目前现有技术对于识别头部企业的方法存在以下问题:
1.针对头部企业识别的方法缺少
识别头部企业本质上是分类问题,它旨在把产业中的头部企业与其他企业区分开来。目前,对于样本分类的研究有很多,比如传统的多元判别分析、Logistic模型、决策树等基础分类方法,近年来也有不少学者使用神经网络、支持向量机等方法进行研究。但是这些研究主要针对的是结构化数据建模,如果要利用企业的合作网络等关系特征,则需要借助图神经网络的深度学习方法来实现。图卷积神经网络与其他神经网络相比,在处理图数据方面更加高效且易于实现。常见的图神经网络主要有:基于谱的图神经网络(Spectral-based graph neural networks,Spectral GNNs)和基于空间的图神经网络(Spatialgraph neural networks,Spatial GNNs)两大类。基于谱的的图神经网络的核心是如何定义图卷积运算。
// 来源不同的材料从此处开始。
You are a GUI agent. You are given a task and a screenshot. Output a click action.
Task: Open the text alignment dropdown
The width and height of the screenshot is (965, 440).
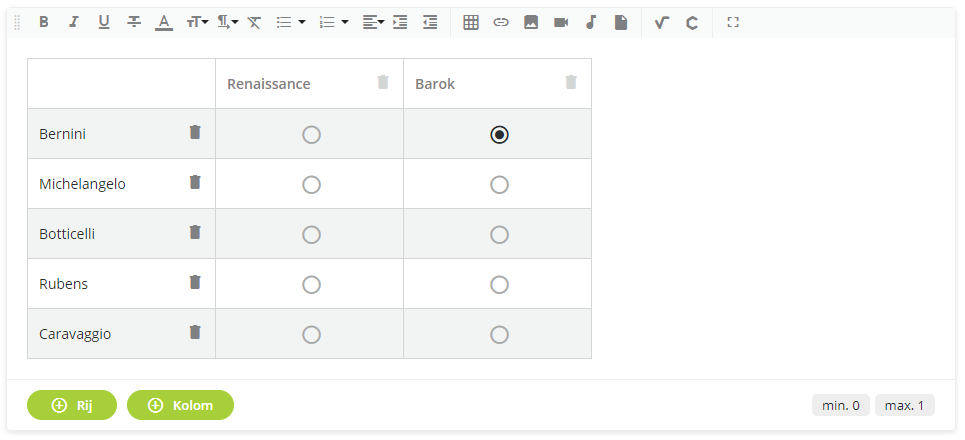click(x=373, y=22)
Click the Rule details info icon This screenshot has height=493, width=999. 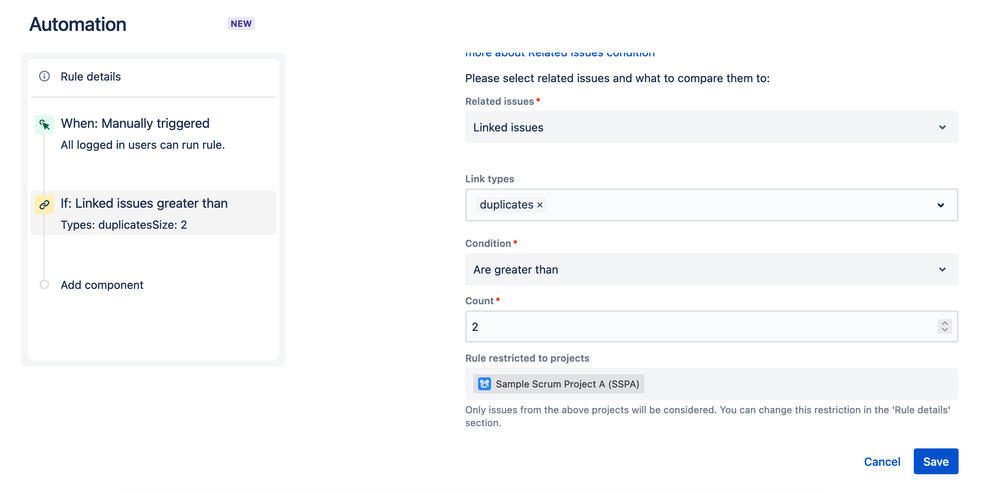(44, 77)
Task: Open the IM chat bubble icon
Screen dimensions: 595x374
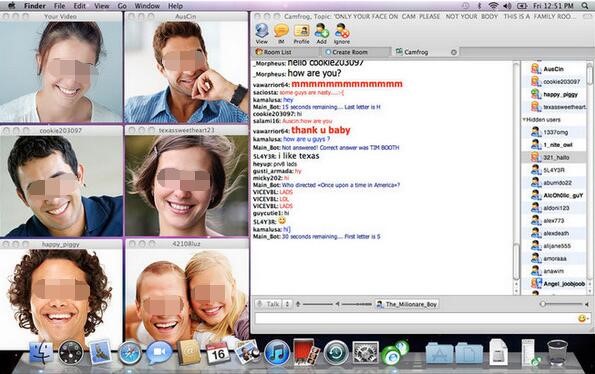Action: pyautogui.click(x=281, y=33)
例如:切比雪夫网络(ChebNet),它用Chebyshev多项式逼近卷积滤波器;图卷积神经网络(Graph Convolutional Neural Networks,GCNs),则通过简化图卷积核的多项式逼近来降低计算复杂度;凯莱网络(CayleyNet)则通过凯莱(Cayley)多项式逼近来捕获滤波器的窄带。此外,基于空间的方法继承了递归图神经网络的思想,可以通过信息聚合来定义图的卷积。
虽然现有的方法在一定程度上可以用来识别头部企业,但在识别过程中,除了企业的特征、企业之间的合作,还存在特征之间的关系数据等结构信息。例如:在企业的自身特征方面,所属地区属于之间有相邻关系或者是均从属于某一个范围,所属行业之间是上下游关系等等;样本之间的结构关系指的是合作网络中,某两家企业在同一时间具有合作,那么这两家公司就存在连接。为了充分利用这些结构化数据与关系数据,本专利改进图卷积神经网络,在模型中引入图结构并进行特征学习,从而提升算法预测的准确度。
2.训练样本标签不足
解决训练样本标签不足的问题本质上是半监督学习问题,常见的方法有:无监督特征学习类算法和正则化约束类学习算法。
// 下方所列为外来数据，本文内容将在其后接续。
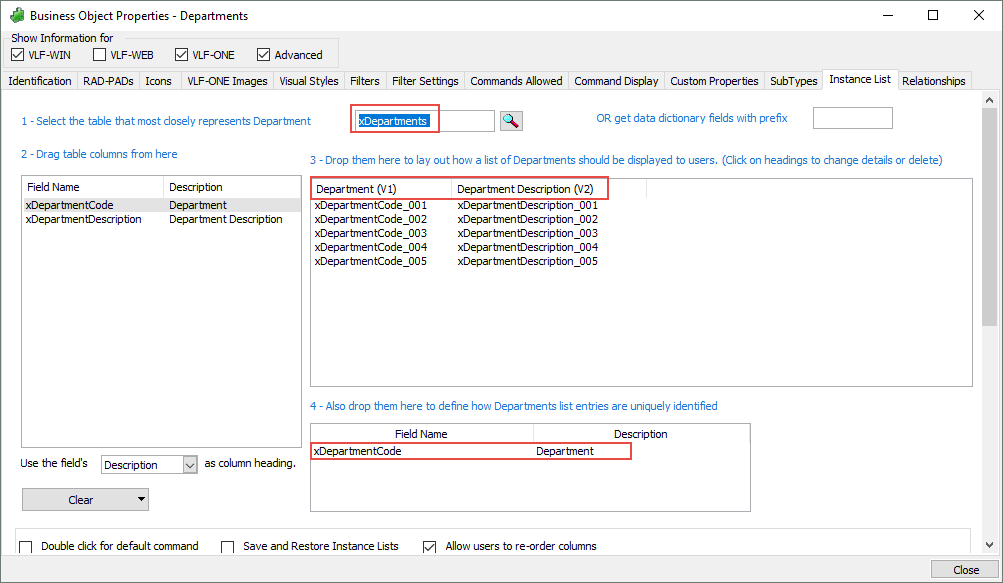Click the Department Description (V2) heading

coord(525,189)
无监督特征学习类算法通常利用所有样本(包含标记样本和无标记样本)学习出样本的隐特征或隐含变量表示(Latent Featureor Hidden Variable),在此基础上利用有监督分类器对无标记样本所对应的隐特征进行分类,从而间接地对无标记样本进行分类。文献[14]中采用叠加的生成模型来学习标记样本和无标记样本的隐变量并使用支持向量机(Support Vector Machine,SVM)对学习的隐变量进行分类。文献[15]则采用局部区域卷积(Local Region Convolution)在无标记的文本中学习出双视嵌入(Two-View Embedding),然后采用卷积神经网络进行分类。
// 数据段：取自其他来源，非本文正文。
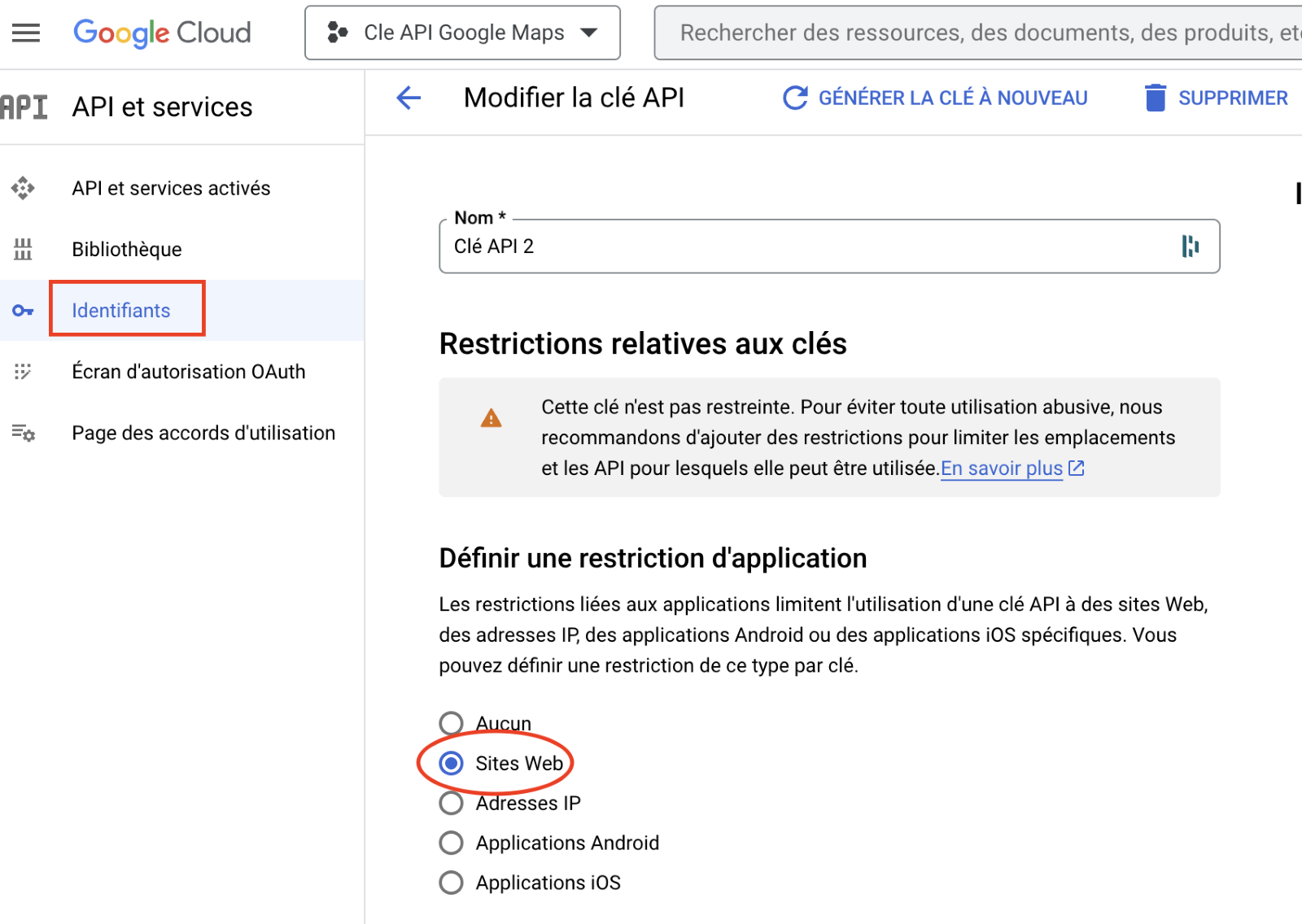Open API et services activés page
正则化约束类算法通常是在有监督神经网络的输出层或者隐含层的目标函数中加入体现样本分布特性的正则化项,用以在训练中引入无标记样本。文献[16]中把图的拉普拉斯正则化项分别加入到网络输出层的目标函数和中间隐含层的目标函数中,用来做半监督的分类和特征学习
相对于其他的半监督学习算法,单分类SVM算法具有更强的泛化能力、高维数据的处理能力,且可以避免神经网络结构选择和局部极小点问题,因此本专利选择单分类SVM算法来构建分类器。本发明将最大化利用未标记样本信息与标记的样本信息来构建头部企业识别算法,即实现基于图卷积神经网络的半监督头部企业识别算法,其中结合单分类的SVM方法,实现头部企业的识别。
3.新企业的评估问题
对于新的企业来说,本专利将在头部企业识别算法的基础上,借助企业特征、新企业间的合作关系等数据,对新企业进行评估,从而预测它们成为头部企业的可能性。
发明内容
我们提出一种新的头部企业识别方法,该方法基于图卷积神经网络把节点的网络结构与节点的特征融合,用来识别合作网络中的影响节点,从而用来识别头部企业。为达成这一目标,本发明拟解决的主要问题包括以下三个:
1.结构化数据和关系数据融合建模问题
要实现图卷积神经网络的头部企业识别系统,需要解决关系结构数据与节点属性数据数据融合的问题。企业之间的合作关系是关系数据,而度量企业之间的属性的数据则是结构化数据,如何把这两种数据融合,是本专利的主要创新点。此外,刻画企业的特征之间也存在关系结构,比如行业之间的上下游关系、地区之间的空间依赖关系等等。因此,如何综合考虑企业的特征信息、企业之间的合作关系,特征之间的关系等信息是本专利拟解决的关键问题。
2.部分标记或分类标签不全的问题
目前产业研究中,企业的资质良莠不齐,其成立时间、市场威望、经营状况等存在明显差异,市场对这些企业的认知也有所不同。虽然通过邀请部分业内专家对于一些企业进行评估,可以获取头部企业信息,但是要完全对行业中的所有企业进行评估较为困难;而且,随着时间的推移,一些行业市场结构也会发生改变,一些头部企业会丧失领导地位,而一些企业会崛起而成为新的头部企业,因而识别算法会面临训练样本标签不全的问题。在此本专利将借助半监督学习算法来解决标签不全的建模问题。
3.新企业的评估问题
随着时间的推移,每年都会涌现出大量的新企业,如何合理地评估新企业的发展潜力,是投资人及监管部门掌握产业动态的重要决策方法。并且随着信息技术和互联网的高速发展,企业数据及信息的获取更加便捷,数据的更新与数据量的增长不断加快,传统信用评级方法已无法满足高速的市场变化。及时评估新企业是否会成为潜在的头部企业变得尤为重要。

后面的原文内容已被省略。